C момента своего скромного появления 11 лет назад BitTorrent превратился в одного из самых крупных генераторов интернет-трафика. Сотни петабайт данных ежедневно проносится через киберпространство благодаря торрентам став обыденностью для миллионов людей.

Самый популярный клиент uTorrent в настоящее время помогает обмениваться файлами более чем 125 миллионам активных пользователей и остается излюбленным оружием для многих продвинутых торрент-фанатов.

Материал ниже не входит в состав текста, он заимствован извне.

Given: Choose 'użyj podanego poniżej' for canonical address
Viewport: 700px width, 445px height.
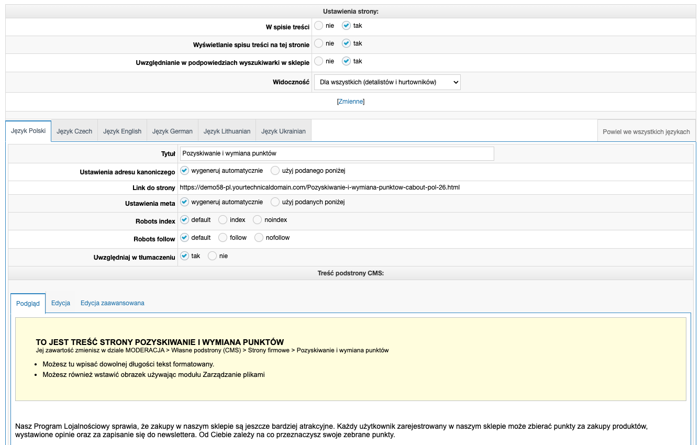Looking at the screenshot, I should pyautogui.click(x=275, y=171).
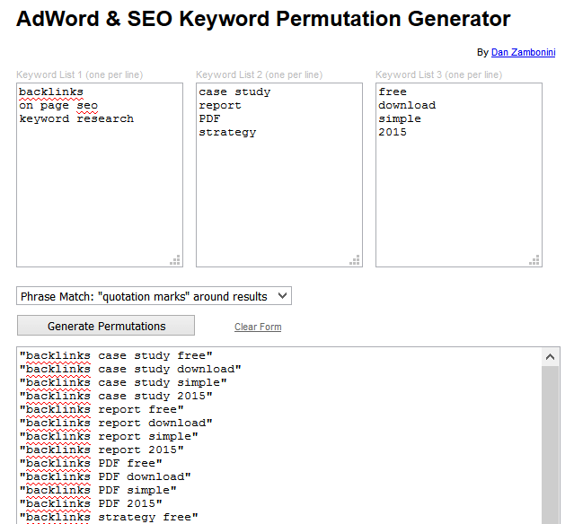Click the "strategy" entry in Keyword List 2
Viewport: 574px width, 524px height.
227,132
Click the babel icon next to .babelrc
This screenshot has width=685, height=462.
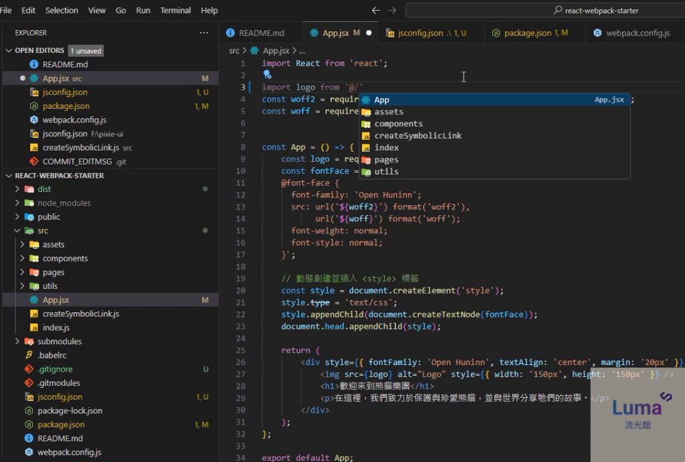pyautogui.click(x=29, y=355)
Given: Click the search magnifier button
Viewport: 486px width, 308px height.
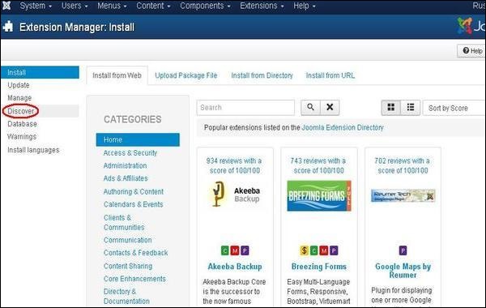Looking at the screenshot, I should [310, 107].
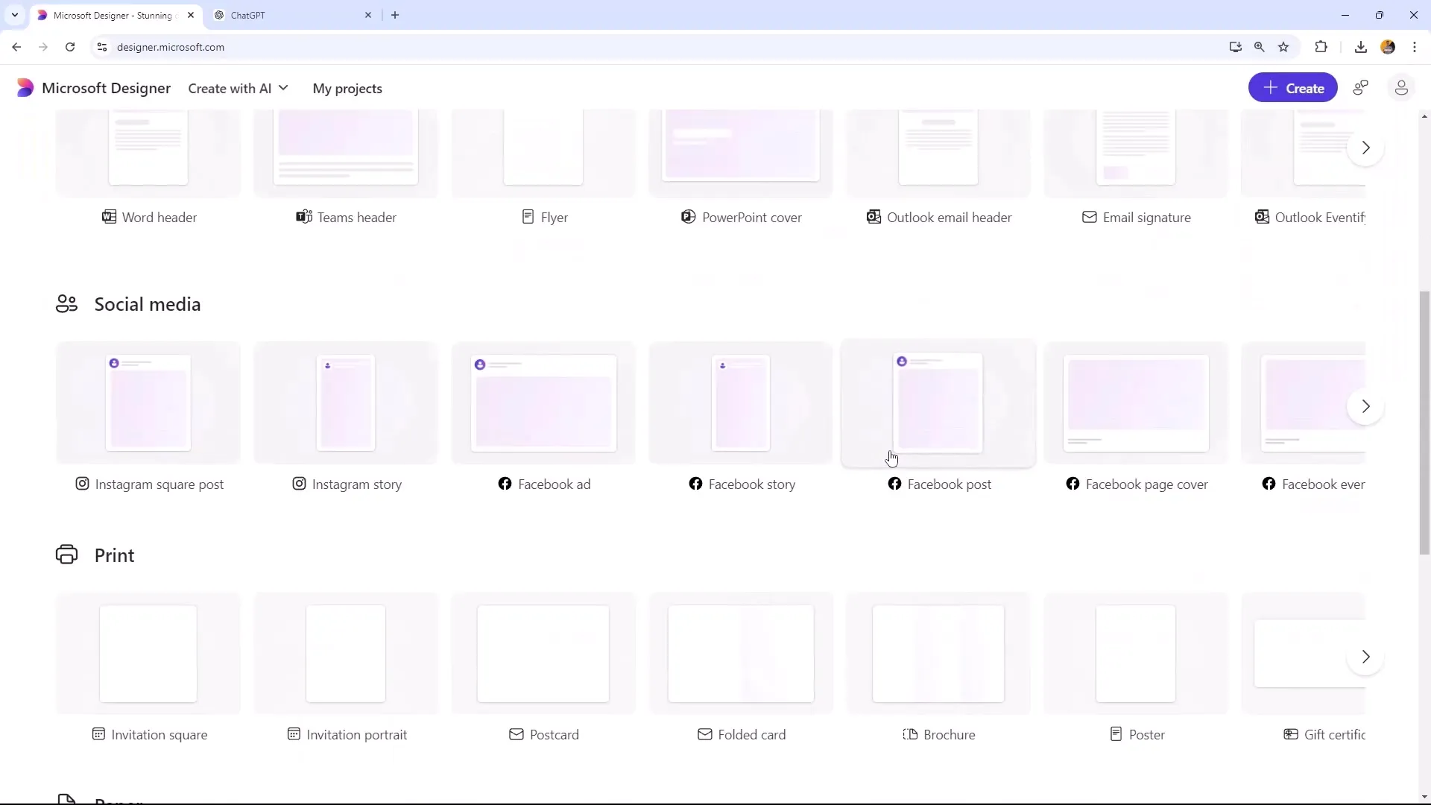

Тем не менее, у флагманского клиента BitTorrent Inc. теперь есть младший брат, устанавливаемый в пару кликов, он идеально подойдет, как и для опытных пользователей, так и для новичков в мире торрентов.

BitTorrent Surf на данный момент доступен только для Google Chrome, но фанатам Firefox не стоит унывать, так как версия расширения для их браузера на очереди. Устанавливаясь из Chrome Webstore, BitTorrent Surf интегрирует в браузер торрент-клиент и поисковик торрентов, при этом, практически не требуя настройки.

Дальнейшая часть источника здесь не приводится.